A new resource has sprouted up to help Lower Mainland gardeners make their yards more sustainable.
The Institute of Urban Ecology (IUE) at Douglas College has started a seed library stocked with a variety of plants.
The bulk of the library’s seeds came from the Sustainability, Outreach and Learning (SOL) Garden at Douglas College’s Coquitlam campus. The garden is used to grow native, non-invasive species that are also drought-resistant, says IUE coordinator Naomi Higo, as well as “wildlife, pollinator-friendly plants, things that can kind of help people re-wild their yard.”
The library currently has more than 20 species ranging from pollinator-friendly Douglas aster to sun-loving yarrow.
The idea of a seed library occurred to Higo before, but it wasn’t until she found herself with some extra time last summer — IUE wasn’t hosting its usual bevy of events and workshops — that she was able to get it off the ground.
Higo used the quieter summer and fall to harvest the seeds.

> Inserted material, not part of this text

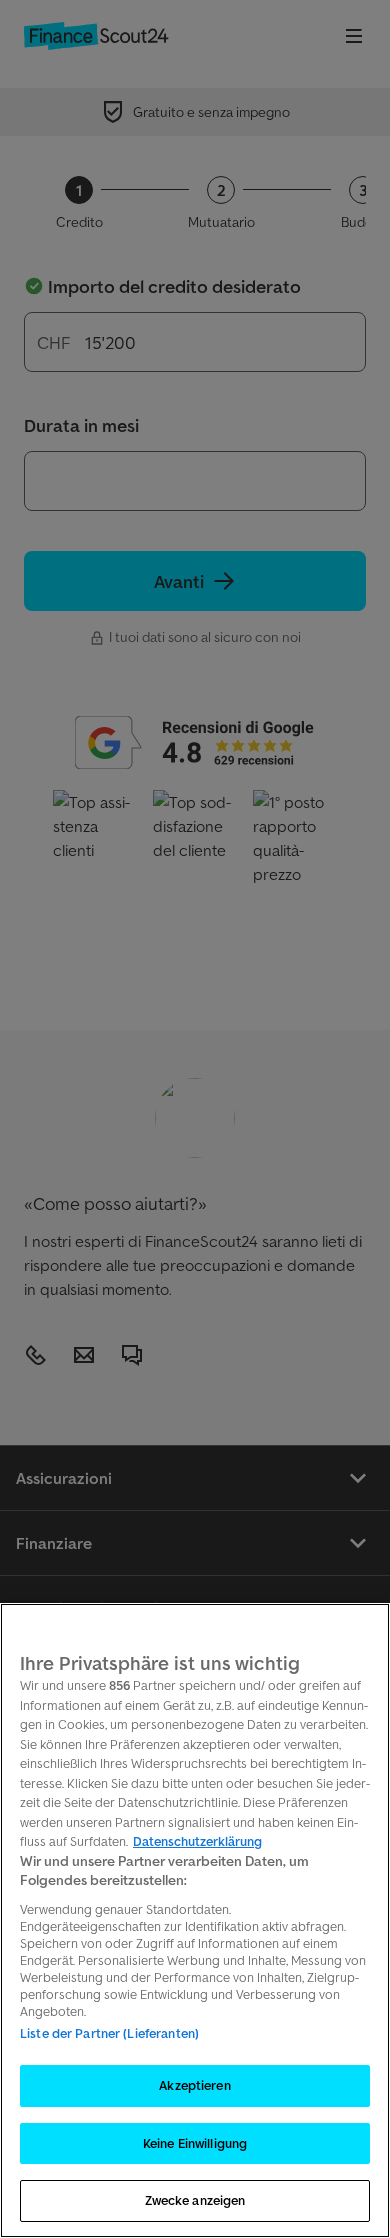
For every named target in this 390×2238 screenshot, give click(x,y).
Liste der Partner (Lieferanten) (109, 2033)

The winter has been spent cleaning and sorting specimens as well as conducting viability tests to see what germinates.
The history of the garden isn’t fully understood, but Higo says the gardening practices today are organic. They don’t promote using pesticides or herbicides and try not to use chemical fertilizer.
“We try to as much as possible kind of let the garden grow naturally and organically,” she says.

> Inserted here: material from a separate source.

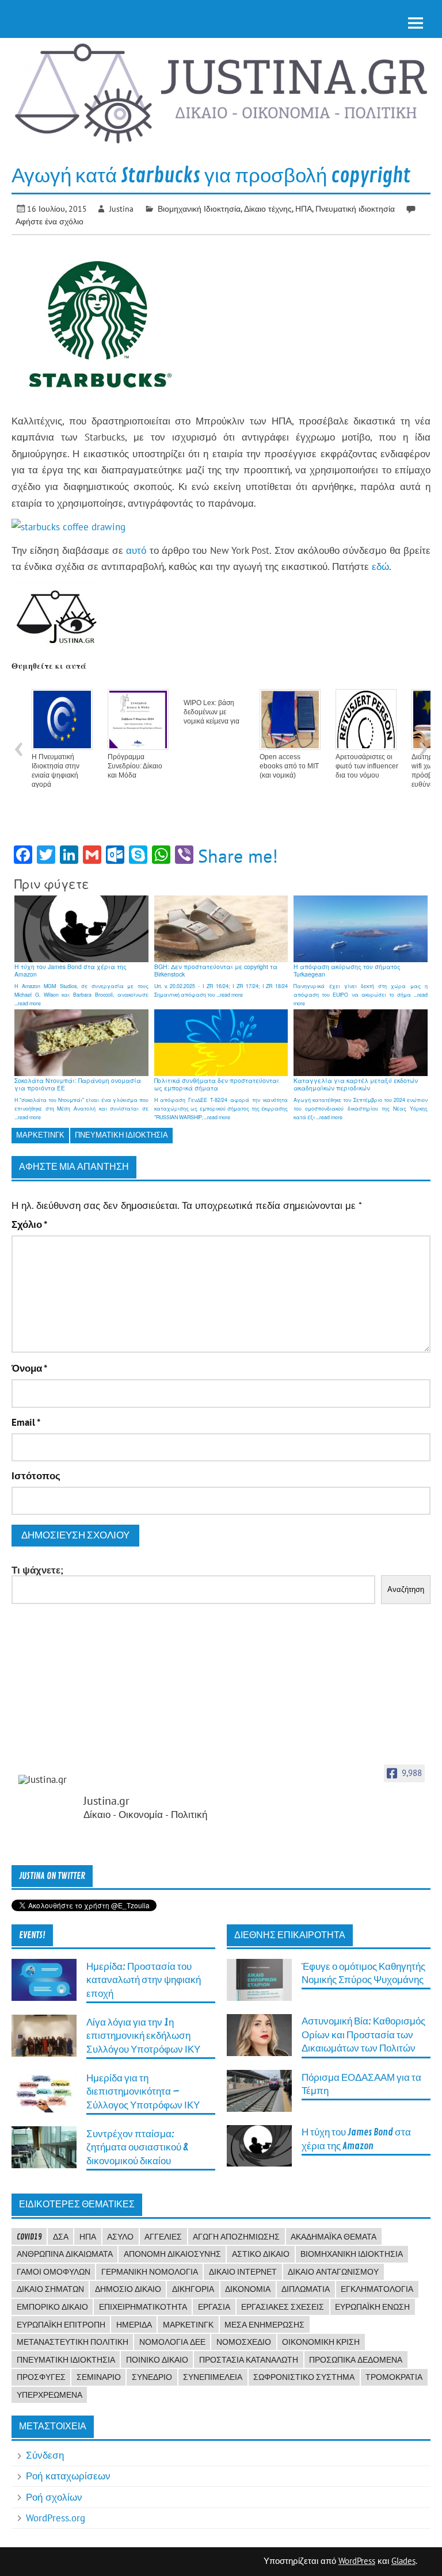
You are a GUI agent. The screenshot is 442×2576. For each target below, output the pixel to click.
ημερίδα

It’s also an open-pollination garden. That means something like the library’s purple cone flower seeds might not actually produce a purple flower. It might be pink.
“It’s a bit of an experimental phase right now,” she says. “There is a small chance for cross-pollination or hybridization happening with some of the plants.”
The library is easy to use. No membership or payment is required. Those interested in seeds can simply contact IUE. They’ll be able to make requests for seeds from an online catalogue. Higo then packages them up with their sowing instructions as well as the habitat they like and sends the seeds via good old snail mail.
To reduce the chance of introducing invasive species, only those living between Vancouver and Hope are able to request seeds. So far, Higo has sent seeds to Maple Ridge, New Westminster, Vancouver, Port Coquitlam and Hope.
At the end of the season, those who “borrowed” seeds are asked to collect new seeds from the plants they grew, label them and send them back to the library for next season’s gardeners. IUE is producing a series of YouTube videos for its channel to demonstrate how to collect seeds from all the varieties of plants.
This process will be especially important in this first year of operation for the seed library. The SOL Garden is undergoing planned renovations this year and while Higo is hopeful they’ll still get a full growing season in, that’s not guaranteed.
“The more volunteers we have growing these plants in their garden and returning to us, you know, the more seeds that we have to give to other people,” says Higo. “Our garden will be as big as it can. We can only fit so many plants in there, but if we can gather more seeds and have a continual supply of these native non-invasive plants to give to other people in the community, that’s really the goal.”
Higo hopes that as more people discover the library, it will continue to grow both its exposure in the community and its collection of seeds.